The Anti-Klan Act in the Twenty-First Century

Racial terrorism by organized hate groups and “lone wolf” vigilantes presents a growing societal danger. Increasingly, the planning and recruitment for such plots occur through online communications channels. This Essay sheds new light upon how little-known federal civil rights statutes originally enacted following the Civil War can be applied to the use of online platforms in planning and discussing racially motivated attacks. The Ku Klux Klan Act of 1871 gave rise to 42 U.S.C. §§ 1985 and 1986, still in effect today. Section 1985 provides a federal civil cause of action against persons who conspire to deprive a person of federally protected civil rights. Section 1986, which is the focus of this Essay, provides a cause of action against persons who are aware of a § 1985 conspiracy yet fail to act to prevent it from being carried into action.

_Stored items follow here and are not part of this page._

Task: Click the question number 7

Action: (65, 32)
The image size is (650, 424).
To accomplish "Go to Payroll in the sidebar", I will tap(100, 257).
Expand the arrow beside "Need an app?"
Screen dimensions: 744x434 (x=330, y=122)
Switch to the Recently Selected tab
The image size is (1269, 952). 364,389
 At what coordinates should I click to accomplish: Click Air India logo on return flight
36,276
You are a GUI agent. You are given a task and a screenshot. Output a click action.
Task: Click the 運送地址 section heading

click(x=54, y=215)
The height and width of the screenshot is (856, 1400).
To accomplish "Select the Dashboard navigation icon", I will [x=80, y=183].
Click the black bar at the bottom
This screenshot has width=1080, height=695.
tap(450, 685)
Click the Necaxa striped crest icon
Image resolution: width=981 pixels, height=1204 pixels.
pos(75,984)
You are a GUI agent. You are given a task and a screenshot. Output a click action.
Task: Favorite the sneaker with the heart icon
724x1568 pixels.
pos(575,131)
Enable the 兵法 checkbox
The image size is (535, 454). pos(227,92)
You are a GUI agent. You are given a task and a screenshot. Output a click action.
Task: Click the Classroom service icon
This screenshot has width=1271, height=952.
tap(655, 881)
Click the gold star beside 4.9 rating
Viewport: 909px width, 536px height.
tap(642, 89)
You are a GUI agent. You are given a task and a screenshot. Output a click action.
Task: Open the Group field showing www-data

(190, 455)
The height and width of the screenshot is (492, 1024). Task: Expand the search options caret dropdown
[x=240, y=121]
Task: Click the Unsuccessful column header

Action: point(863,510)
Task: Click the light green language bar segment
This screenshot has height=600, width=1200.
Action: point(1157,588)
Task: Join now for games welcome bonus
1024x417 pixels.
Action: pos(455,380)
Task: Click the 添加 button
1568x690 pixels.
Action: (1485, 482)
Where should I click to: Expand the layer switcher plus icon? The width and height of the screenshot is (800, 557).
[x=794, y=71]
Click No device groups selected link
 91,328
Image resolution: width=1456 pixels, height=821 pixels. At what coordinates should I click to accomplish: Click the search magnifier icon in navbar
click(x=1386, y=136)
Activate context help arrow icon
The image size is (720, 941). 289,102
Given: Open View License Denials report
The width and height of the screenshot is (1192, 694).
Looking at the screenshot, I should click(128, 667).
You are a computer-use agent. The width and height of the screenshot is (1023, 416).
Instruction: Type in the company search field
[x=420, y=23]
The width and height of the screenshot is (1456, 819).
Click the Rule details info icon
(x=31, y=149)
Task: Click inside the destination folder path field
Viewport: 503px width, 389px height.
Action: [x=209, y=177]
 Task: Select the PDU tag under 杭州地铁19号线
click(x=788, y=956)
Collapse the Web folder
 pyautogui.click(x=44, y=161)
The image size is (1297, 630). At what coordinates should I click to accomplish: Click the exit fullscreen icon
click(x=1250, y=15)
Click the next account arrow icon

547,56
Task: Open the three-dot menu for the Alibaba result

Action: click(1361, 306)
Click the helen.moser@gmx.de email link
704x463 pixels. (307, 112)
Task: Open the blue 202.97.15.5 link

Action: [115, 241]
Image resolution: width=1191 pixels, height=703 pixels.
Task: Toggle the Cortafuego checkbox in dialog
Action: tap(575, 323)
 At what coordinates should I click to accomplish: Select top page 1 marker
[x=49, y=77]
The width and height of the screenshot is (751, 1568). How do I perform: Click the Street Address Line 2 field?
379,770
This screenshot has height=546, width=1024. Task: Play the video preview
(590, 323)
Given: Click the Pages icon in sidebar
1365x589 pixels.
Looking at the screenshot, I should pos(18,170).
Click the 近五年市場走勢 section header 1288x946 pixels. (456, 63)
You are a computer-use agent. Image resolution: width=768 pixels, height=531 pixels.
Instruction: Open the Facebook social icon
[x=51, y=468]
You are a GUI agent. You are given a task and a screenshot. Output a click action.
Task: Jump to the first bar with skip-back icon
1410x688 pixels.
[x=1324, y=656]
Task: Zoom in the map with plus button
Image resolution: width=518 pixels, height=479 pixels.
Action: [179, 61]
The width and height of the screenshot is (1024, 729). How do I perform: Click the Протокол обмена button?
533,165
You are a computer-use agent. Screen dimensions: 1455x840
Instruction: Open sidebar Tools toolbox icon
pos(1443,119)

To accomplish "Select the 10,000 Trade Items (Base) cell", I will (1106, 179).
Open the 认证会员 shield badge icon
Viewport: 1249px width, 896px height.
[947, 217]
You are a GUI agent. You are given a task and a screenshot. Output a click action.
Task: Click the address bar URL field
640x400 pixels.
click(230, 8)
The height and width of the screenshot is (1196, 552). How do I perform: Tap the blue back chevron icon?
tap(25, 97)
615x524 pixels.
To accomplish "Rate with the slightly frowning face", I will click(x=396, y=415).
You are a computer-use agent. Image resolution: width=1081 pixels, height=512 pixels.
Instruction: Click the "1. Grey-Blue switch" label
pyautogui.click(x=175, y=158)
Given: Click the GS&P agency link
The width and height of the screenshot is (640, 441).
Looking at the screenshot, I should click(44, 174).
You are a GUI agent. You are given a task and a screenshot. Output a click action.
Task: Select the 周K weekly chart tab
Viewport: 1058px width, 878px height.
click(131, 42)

This Essay first reviews the background, text, and legislative history of §§ 1985 and 1986. The Essay next draws upon sociological research illuminating the nature of the contemporary white-supremacist movement and the manner in which white supremacists utilize online communications platforms, which make it difficult for outsiders to become aware of and to disrupt conspiracies before they come to fruition. This Essay then discusses how § 1986 can be used as a tool to incentivize insiders and bystanders who are part of online networks where such plots are discussed to report and disrupt them before they manifest, drawing upon the law and psychology literature regarding bystander motivations and behavior. Finally, the Essay discusses potential First Amendment compelled speech challenges to § 1986 suits. This Essay concludes that § 1986 can and should be utilized more widely to combat white-supremacist terrorism.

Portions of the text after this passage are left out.